There are arguments here about tacos, as well. For some, the best come from the stand inside the Fuel City station on Industrial Drive in Dallas, a business perched almost on the banks of the flood plains of the Trinity River. Corn tortillas filled with picadillo or barbacoa are favorites, slathered with hot sauce and covered with onions and cilantro, and eaten in the parking lot as traffic screams by.
Better, though, is Fuel Town 2, a Texaco station on Inwood Road practically under the Stemmons Freeway, a short drive from the airport at Dallas Love Field. The barbacoa is less greasy than at the competitors, full of flavor, and the tortillas warmer, fresher, tasting more emphatically of corn. Served with lemons, cilantro, grilled onion and whole jalapeño, with a chunky red salsa, a taco here may be the perfect Dallas snack food. And at $1.50, a good value, too.
You’ll spend more at Fearing’s, the chef and restaurateur Dean Fearing’s comfortable and excellent flagship establishment in the Ritz-Carlton hotel in the Uptown region of Dallas. Maple-soaked buffalo tenderloin runs $46, with jalapeño grits, a butternut squash taquito and a tangle of greens. The glazed quail, a rich and buttery appetizer-size bird, is $18.
It is terrific eating all the same (get the deep-fried apple pies for dessert).
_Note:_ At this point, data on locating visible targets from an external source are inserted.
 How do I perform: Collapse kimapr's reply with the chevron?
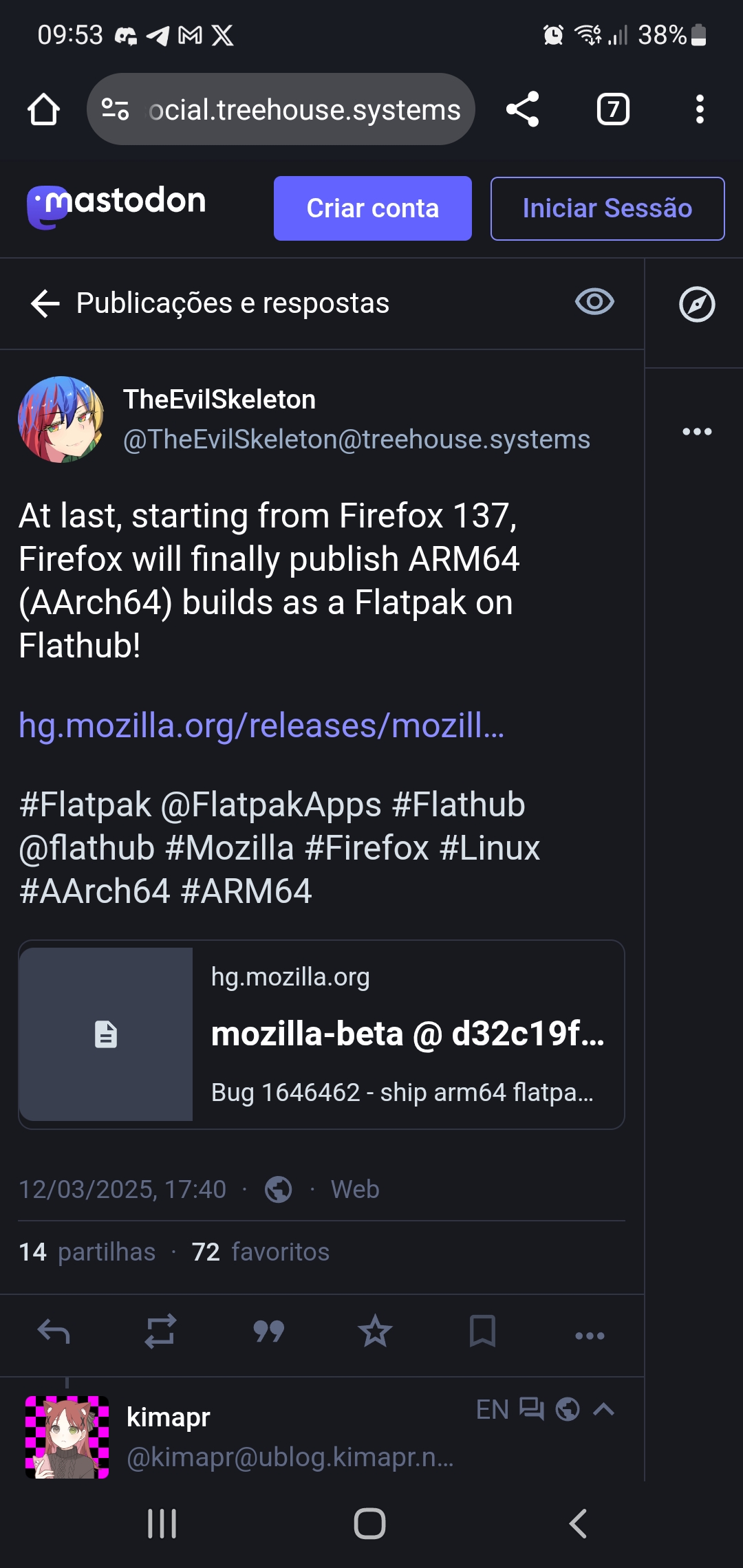coord(604,1409)
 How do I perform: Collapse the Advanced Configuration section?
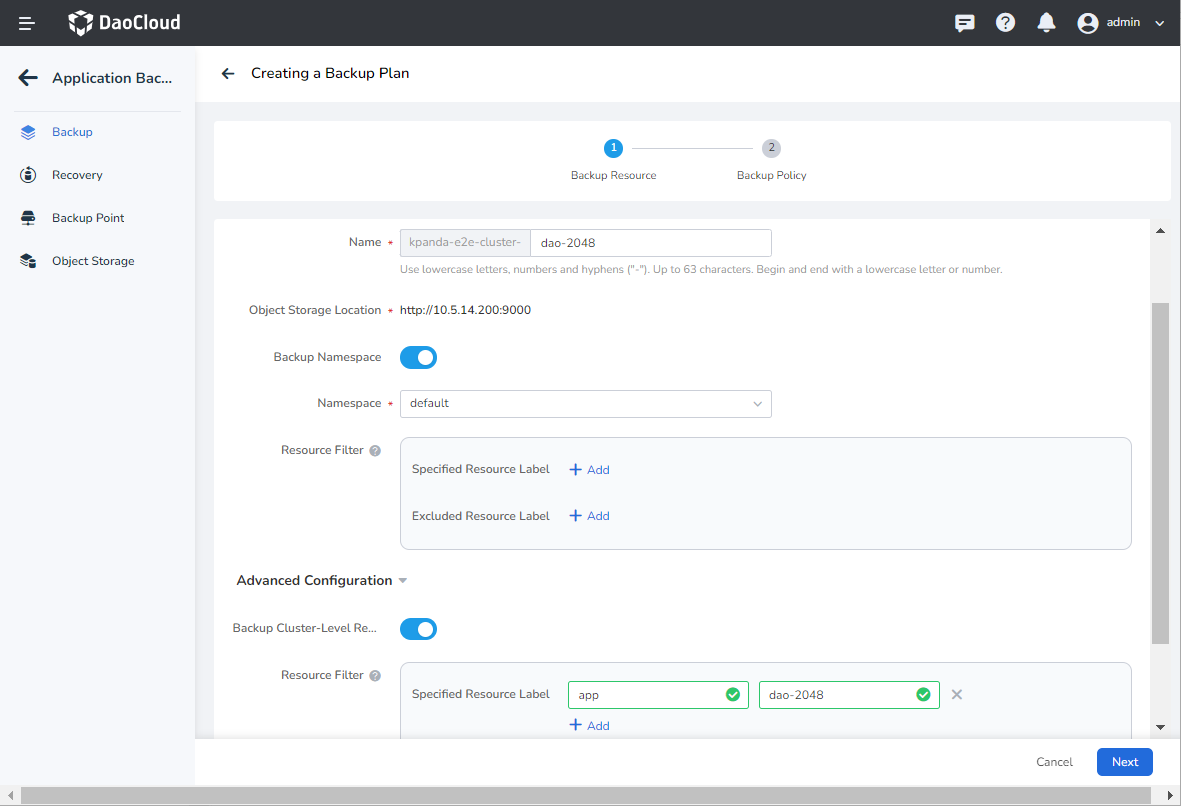(x=403, y=580)
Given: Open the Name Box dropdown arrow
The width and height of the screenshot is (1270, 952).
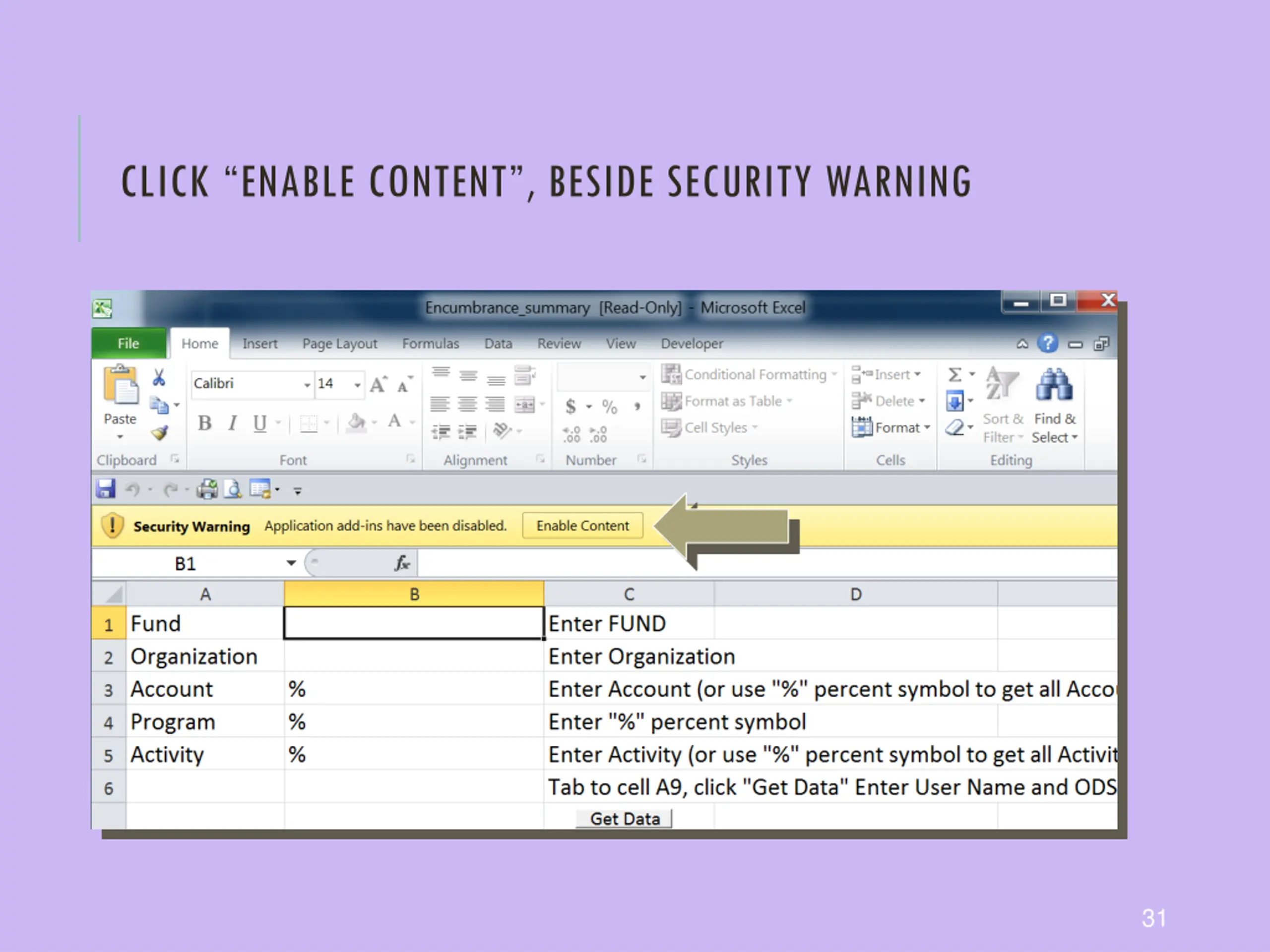Looking at the screenshot, I should pos(291,563).
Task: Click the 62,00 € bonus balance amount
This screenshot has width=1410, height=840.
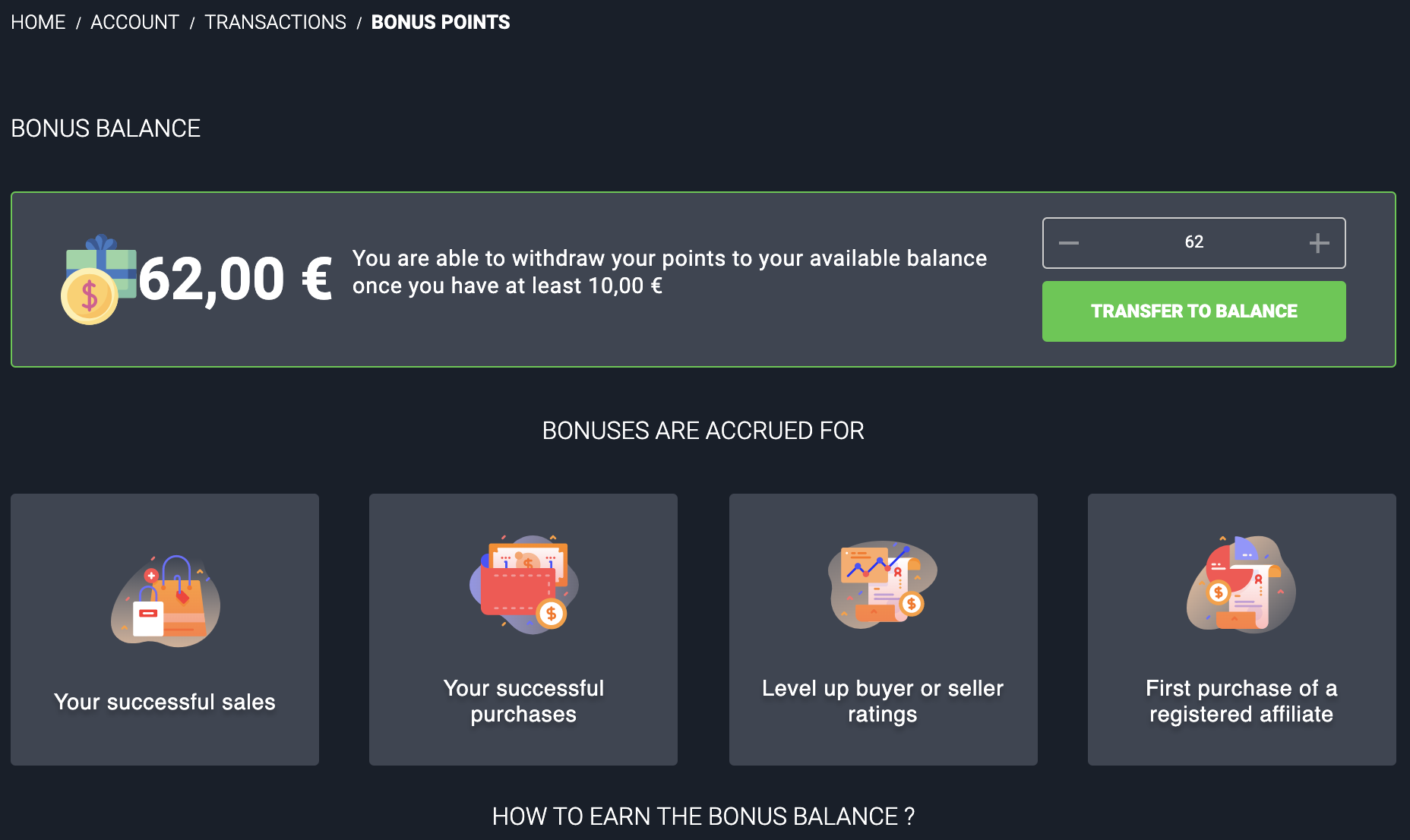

And Fearing is a constant and ebullient presence in the dining room, the face of a prideful city. Those who have come to the Super Bowl will not mind the prices, he said.
Tickets to Super Bowl XLV have a face value of $600 to $1,200. More than 100,000 people are expected to attend, according to N.F.L. officials. The economic impact on the Dallas-Fort Worth metropolitan region alone, they say, is expected to be more than $600 million.
“It’s great,” Fearing said, laughing. “I can double the minimum check and get people to pay in advance. Hey, I’m in the black for February already.”